→ **Work instructions**
Word for word, transcribe the lines from the one containing "Toggle status icon for External: PyEPG" through the end of the entries, both included, and nothing else.

·····

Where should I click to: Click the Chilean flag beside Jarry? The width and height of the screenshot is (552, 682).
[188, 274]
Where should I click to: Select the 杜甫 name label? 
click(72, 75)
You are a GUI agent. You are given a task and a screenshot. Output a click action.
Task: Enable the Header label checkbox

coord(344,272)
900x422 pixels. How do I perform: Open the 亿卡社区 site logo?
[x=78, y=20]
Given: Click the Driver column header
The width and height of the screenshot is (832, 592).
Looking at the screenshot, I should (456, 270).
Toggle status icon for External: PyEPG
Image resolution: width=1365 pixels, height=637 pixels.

·····

→ **Answer for this exercise**
Toggle status icon for External: PyEPG
Image resolution: width=1365 pixels, height=637 pixels.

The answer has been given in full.